## What this task involves
Take the line containing "You are a computer-use" and each line after it through the end of the data below, and return them exactly, minus any pictures.

-- Opening Marker --

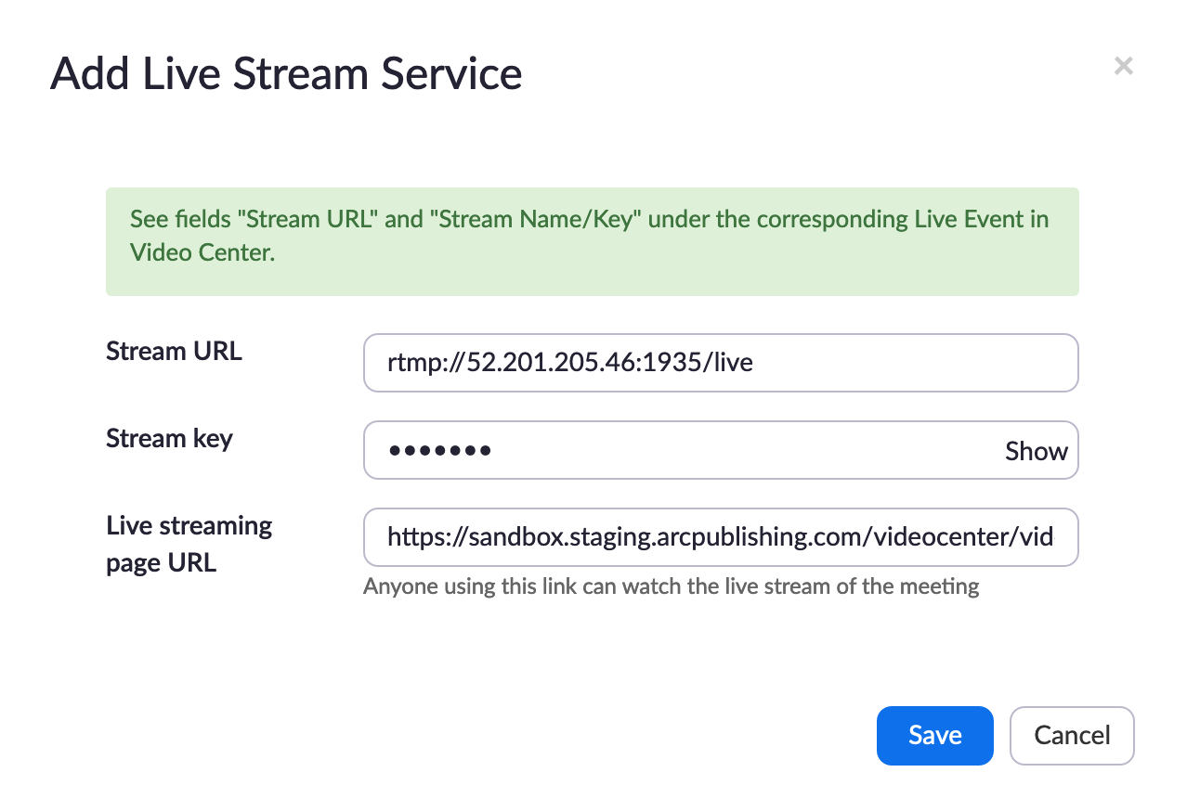Screen dimensions: 1187x798
Task: Click the green Video Center info banner
Action: 592,241
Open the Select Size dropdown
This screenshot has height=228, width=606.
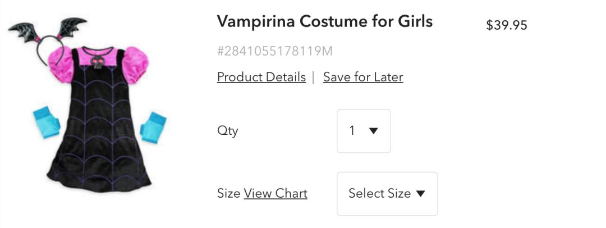click(387, 194)

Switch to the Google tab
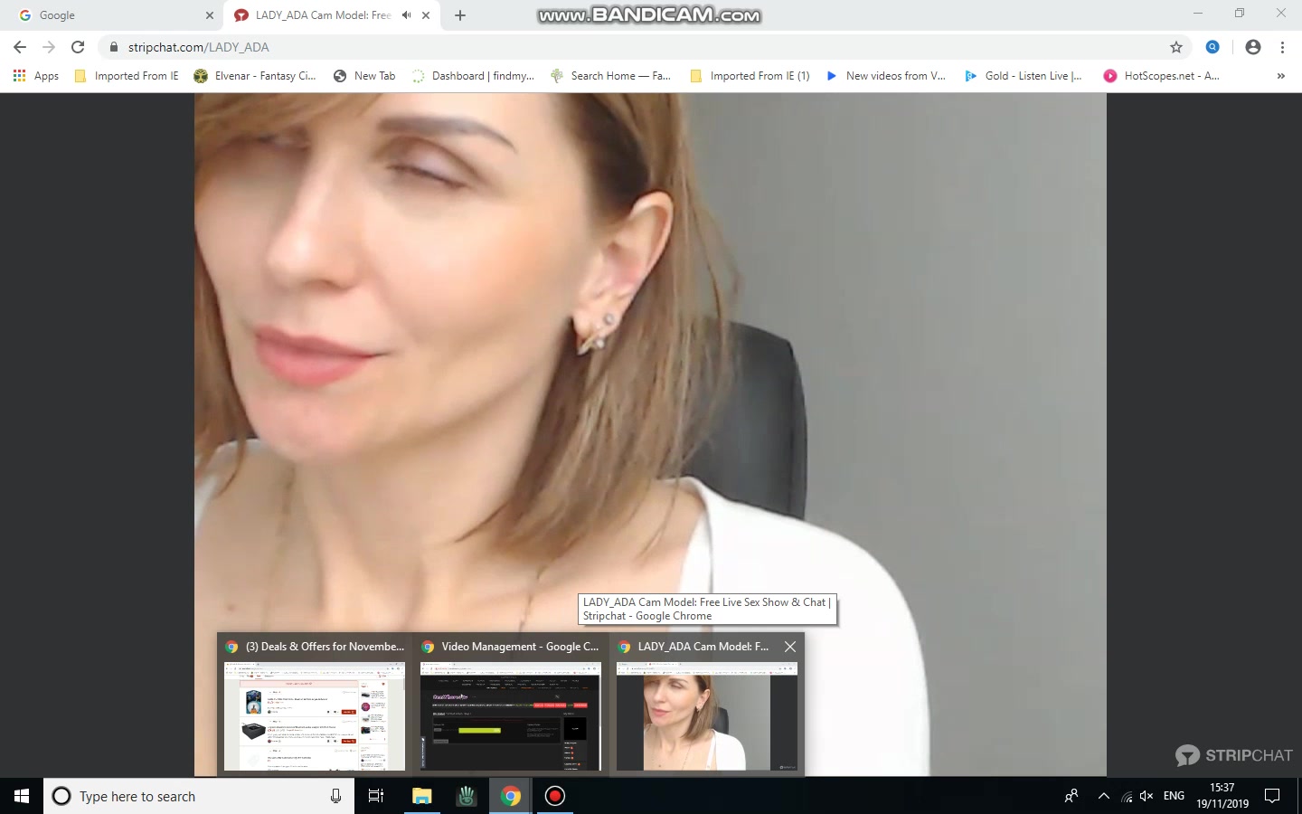tap(109, 15)
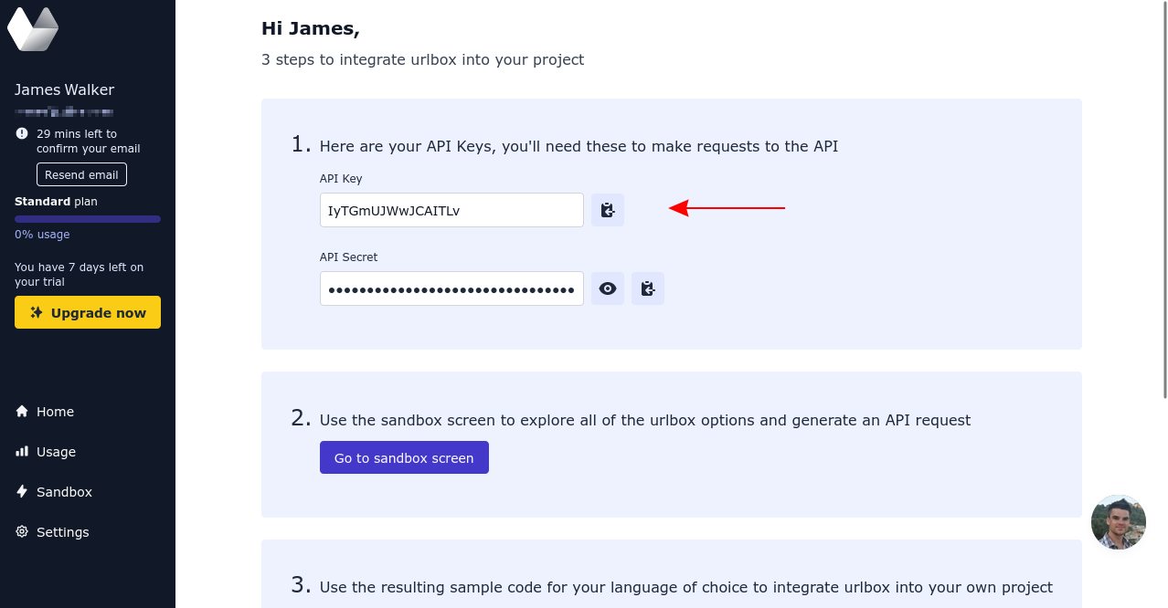The width and height of the screenshot is (1168, 608).
Task: Click the Usage bar-chart icon
Action: (x=21, y=452)
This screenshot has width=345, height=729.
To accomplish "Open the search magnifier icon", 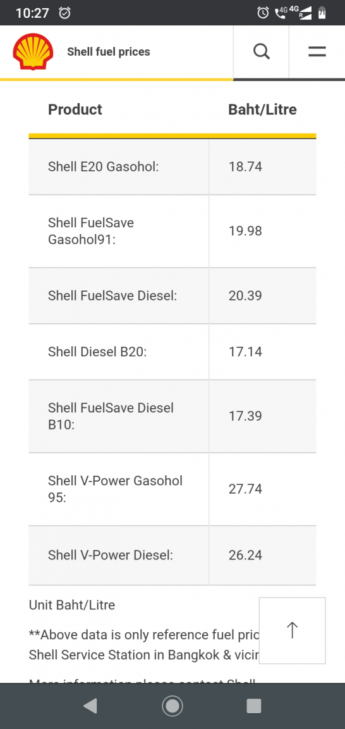I will tap(262, 52).
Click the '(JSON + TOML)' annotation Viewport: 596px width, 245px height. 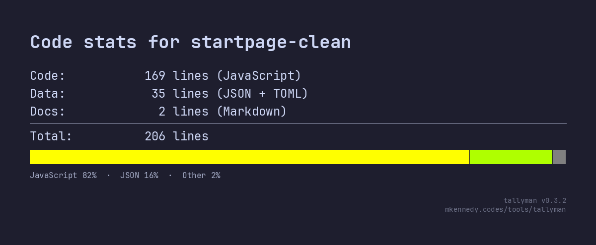pyautogui.click(x=262, y=94)
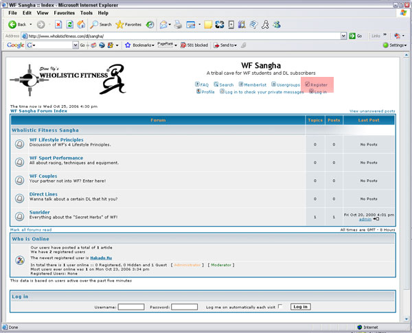Click the Register link

[318, 84]
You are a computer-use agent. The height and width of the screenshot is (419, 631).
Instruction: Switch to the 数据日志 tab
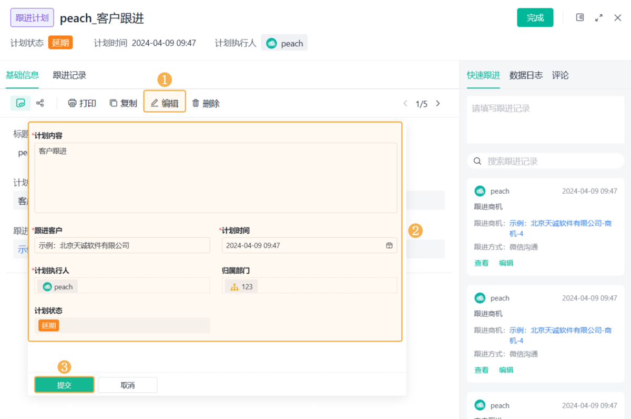526,75

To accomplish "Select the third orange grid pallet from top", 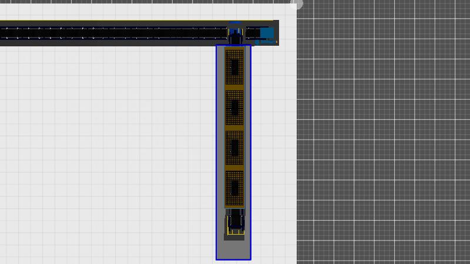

-- Closing Marker --

## Reply to the task
You are a computer-use agent. The height and width of the screenshot is (419, 631).
Instruction: Switch to the 数据日志 tab
526,75

To accomplish "Select the third orange grid pallet from top", 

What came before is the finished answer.